# YOUR OBJECTIVE:
Copy every row below word for word, leaving out the pictures.

Entries on target coordinates

━━━━━━━━━━━━━━━━

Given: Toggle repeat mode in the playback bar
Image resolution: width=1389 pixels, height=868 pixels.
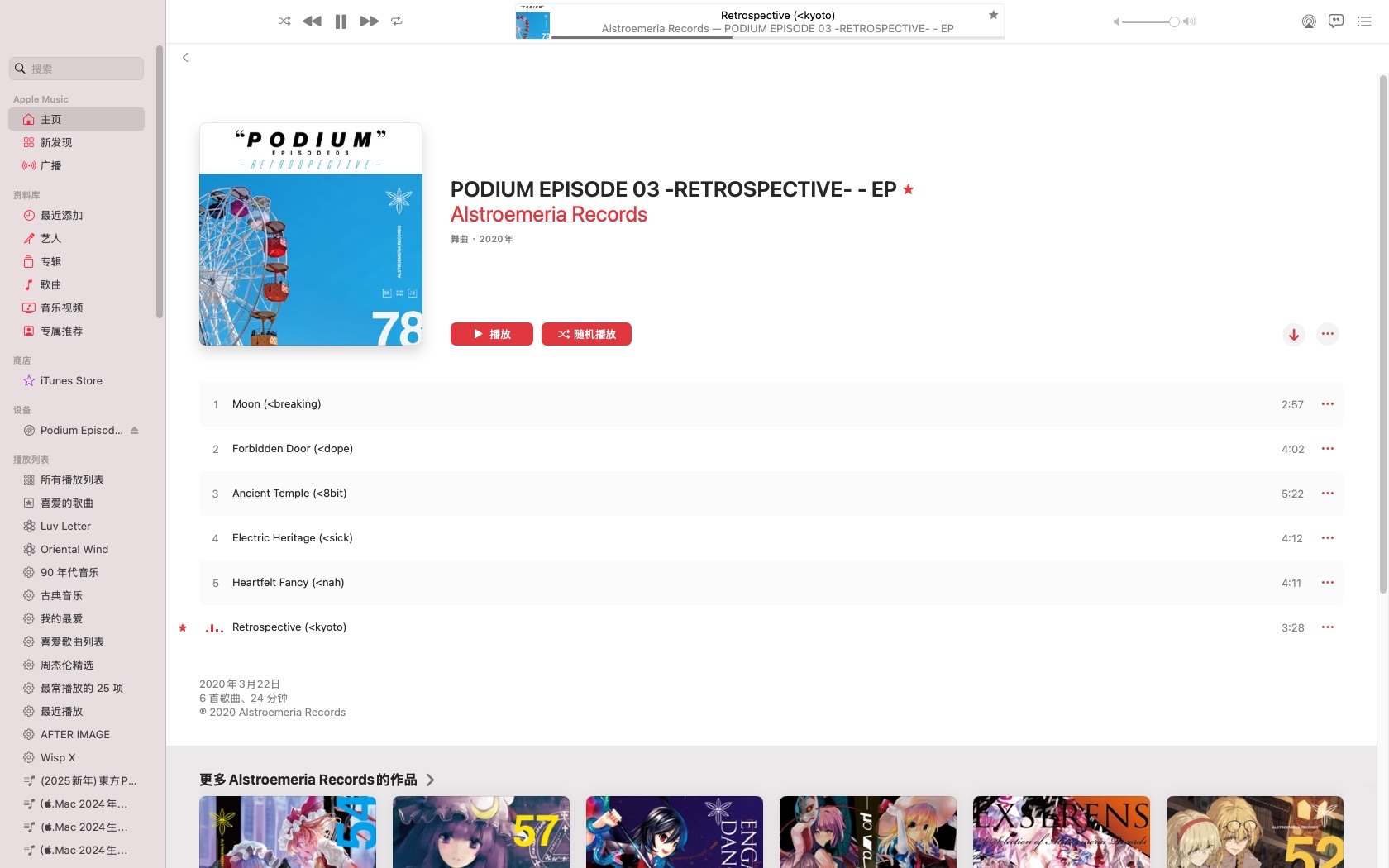Looking at the screenshot, I should pos(397,21).
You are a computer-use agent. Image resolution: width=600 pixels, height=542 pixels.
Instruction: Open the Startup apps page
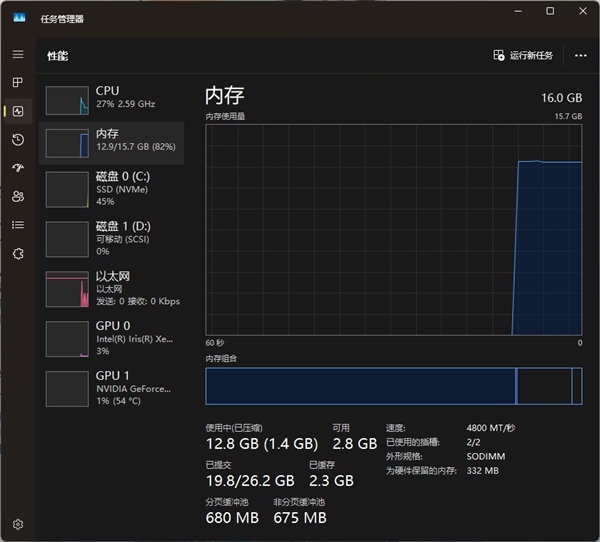tap(17, 168)
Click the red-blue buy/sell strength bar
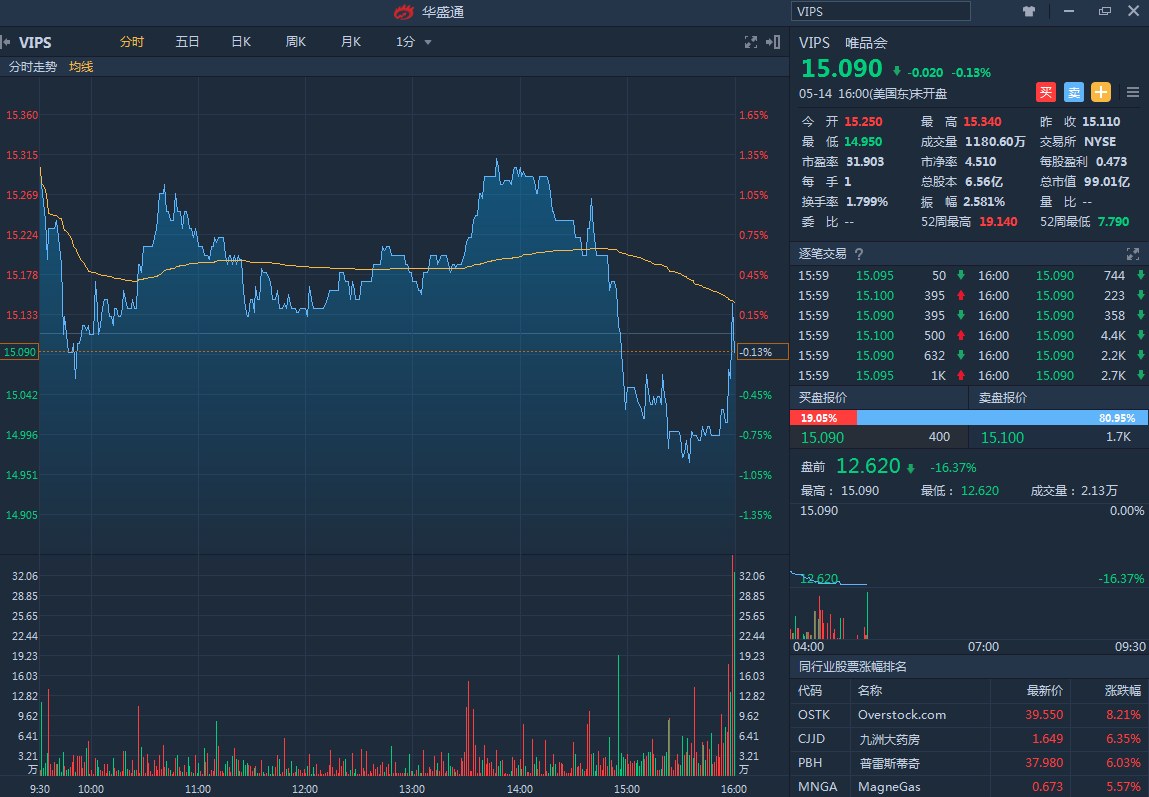 (967, 417)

━━━━━━━━━━━━━━━━

# EXPECTED ANSWER:
Given: Toggle repeat mode in the playback bar
Image resolution: width=1389 pixels, height=868 pixels.
Looking at the screenshot, I should pos(397,21).
You are a computer-use agent. Image resolution: width=600 pixels, height=542 pixels.
Instruction: Open the Startup apps page
tap(17, 168)
Click the red-blue buy/sell strength bar
 (967, 417)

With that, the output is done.